Your interest may be historical wrecks, you may like fast adrenalin rush drifts or have an motivation to film Tiger sharks. Its clear this could be a very long and diverse list, so much so that it becomes a mammoth boast for anywhere to claim they have the worlds best diving.
I believe the Philippines can.
Lets first consider a few things that immediately propel The Philippines towards top spot in any list of the worlds best diving. The Island nation is situated in an area known as the coral triangle, which roughly covers a triangular area encompassing Paupua, Indonesia, Malaysia and the Philippines. The region is considered by many scientist to be the region where most Marine life originated.
Today the Coral Triangle is home the richest marine eco systems on earth. It is an area with more species of fish and corals than any other marine environment on earth. More diverse than the Caribbean and Indian ocean put together.

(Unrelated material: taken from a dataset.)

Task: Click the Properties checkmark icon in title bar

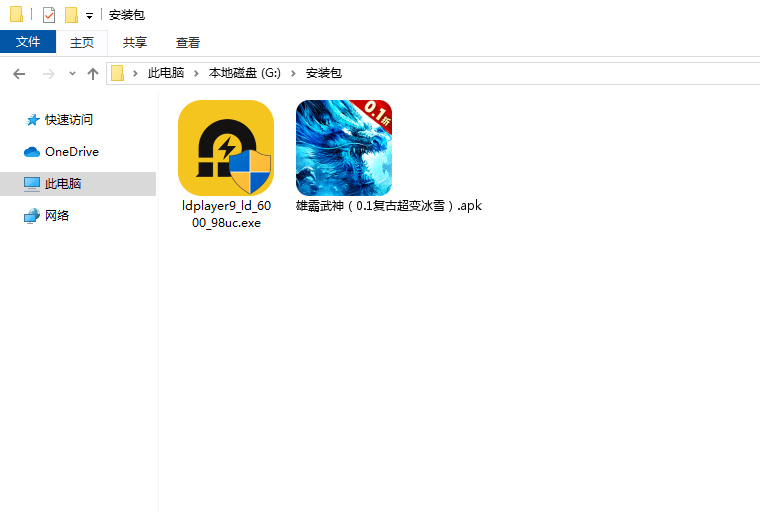Action: point(49,15)
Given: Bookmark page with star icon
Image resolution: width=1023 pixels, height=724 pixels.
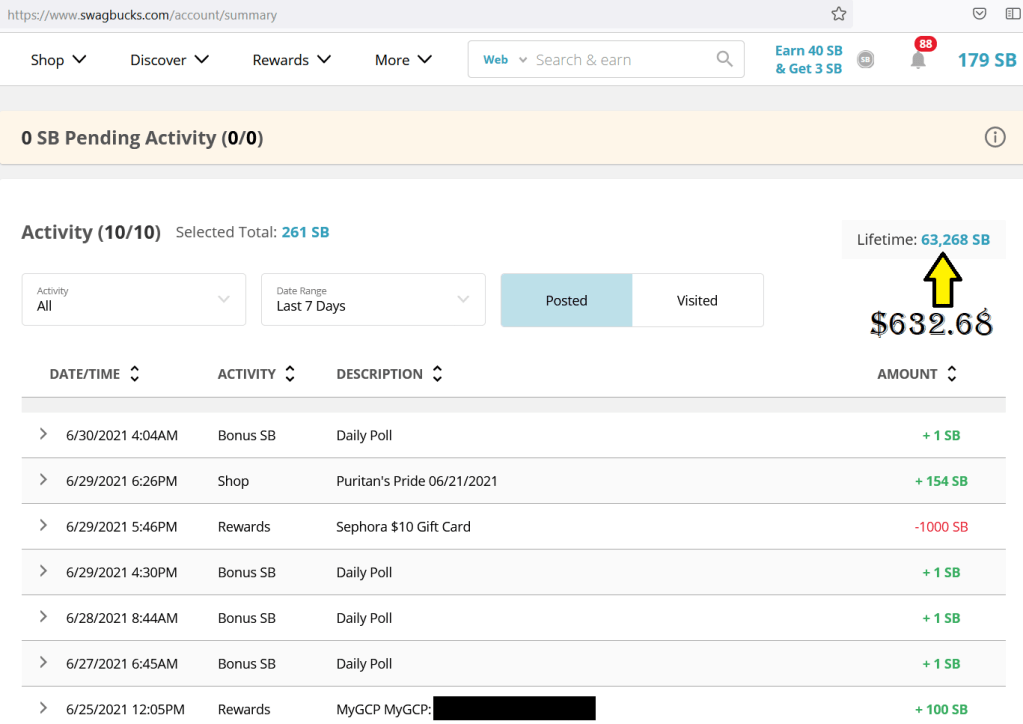Looking at the screenshot, I should coord(839,14).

Tropical reefs are the richest marine ecosystems on earth and those found in the Philippines boast a diversity of life and color that is unparalleled. More than 100 scientists have declared the Philippines as the world’s “center of marine biodiversity” because of its vast species of marine and coastal resources”- World Bank
The Philippines is the epicentre for marine biodiversity and what is considered the Amazon of the Sea. Scientific surveys taken throughout the Coral Triangle show that the Philippines is also the most marine bio diverse of all when measured per kilometre of coastline.
The Philippines can claim more species of marine life than any other country in the world. more species of fish and corals than any other marine environment on earth.

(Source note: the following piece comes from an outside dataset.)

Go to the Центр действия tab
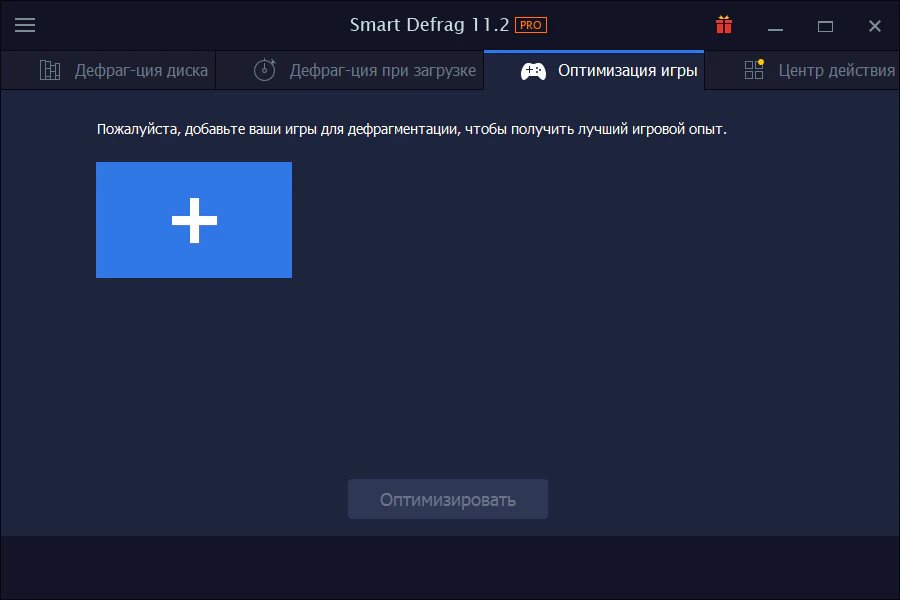The image size is (900, 600). tap(836, 70)
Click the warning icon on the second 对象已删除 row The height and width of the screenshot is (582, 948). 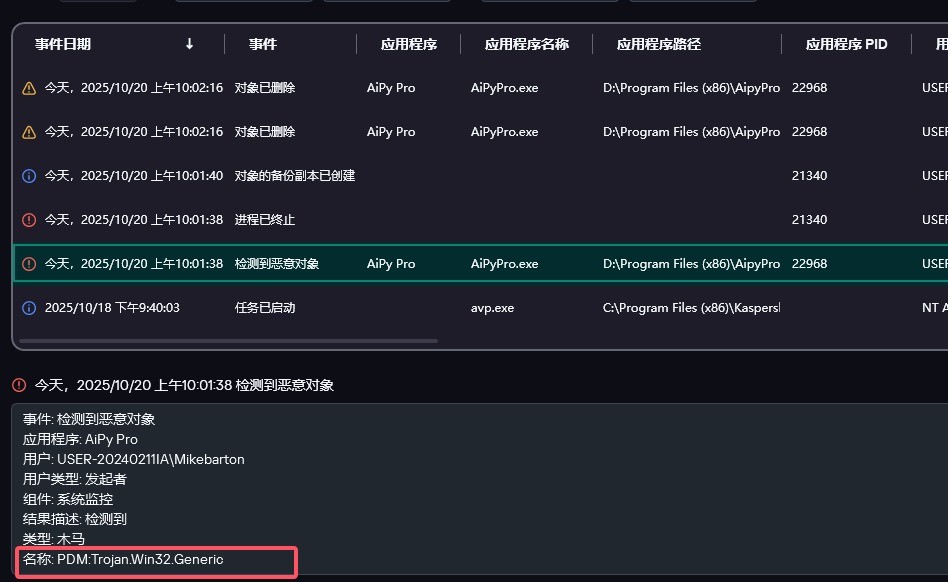pyautogui.click(x=29, y=132)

The largest fish in the sea, the whale shark, calls these waters home, along with over 2,800 species of fish, hundreds of species of corals, sea turtles, sharks and a breath taking variety of other stunning marine life.
Some 400-500 species in 90 genera of reef-forming corals are believed to exist in this region. Sulu-Sulawesi Sea, a 900,000-square-kilometer marine eco-region that lies at the apex of the Coral Triangle (70% in the Philippines, 20% Indonesia, 10% Malaysia), is home to some 2,800 species of fish
So that’s not a bad start to stake its claim to be the worlds best diving, but there is a whole lot more!
The Philippines has many wrecks scattered throughout its 7000 Islands. There are two locations that the serious wreck diver would want to dive, they are South East Asia’s two most concentrated wreck locations
Subic bay ‘
0ne of Asia’s largest deep water natural harbours. Subic Bay was home to the United states Subic bay Navel base, the largest US navel base outside of US territory until 1993.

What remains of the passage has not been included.